Icechunk 1.0: Production-Grade Cloud-Native Array Storage Is Here

4 months ago 1

A year ago, we made an important internal decision which set Earthmover on a new course—we decided to refactor and open source our core technology for storing array-based data in the cloud. This took the form of the Icechunk project, an open source package and specification enabling database-style transactions against massive array datasets using only cloud object storage as infrastructure. Icechunk is an important part of our company mission, benefiting both Earthmover customers and the broader scientific data community.

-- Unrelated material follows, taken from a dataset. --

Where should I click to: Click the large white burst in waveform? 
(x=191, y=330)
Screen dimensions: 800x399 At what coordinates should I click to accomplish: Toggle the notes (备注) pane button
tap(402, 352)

Today, we’re excited to announce the 1.0 release of Icechunk. This release is a declaration that the Icechunk format is stable, the software is robust and correct at scale, and that we’re committed to maintaining compatibility with any data written from this point forward. If you’ve been waiting to adopt Icechunk because of its beta status, now’s the time: Icechunk is ready for production.

True Database-Like Features for Array Data

Multidimensional arrays (a.k.a. tensors) are a foundational data structure for scientific and technical computing, spanning applications from weather to neuroimaging to fusion simulations. The data in these domains don’t fit into the standard tabular / relational data model and need the richer array-based model. (For more on why, check out Tensors vs Tables.) Many of these fields have already adopted the popular Zarr storage format.

Icechunk works together with Zarr, augmenting the Zarr core data model with features that enhance performance, collaboration, and safety in a cloud-computing context. Version 1.0 solidifies Icechunk’s core value proposition: bringing database-grade reliability to array storage.

Key features include:

Transactional Safety: The key improvement that Icechunk brings on top of regular Zarr is to introduce the concept of transactions–groups of operations that either succeed or fail together–and to provide consistent serializable isolation between these transactions. This means that Icechunk data is safe to read and write in parallel from multiple uncoordinated processes, making it suitable to use as a production database.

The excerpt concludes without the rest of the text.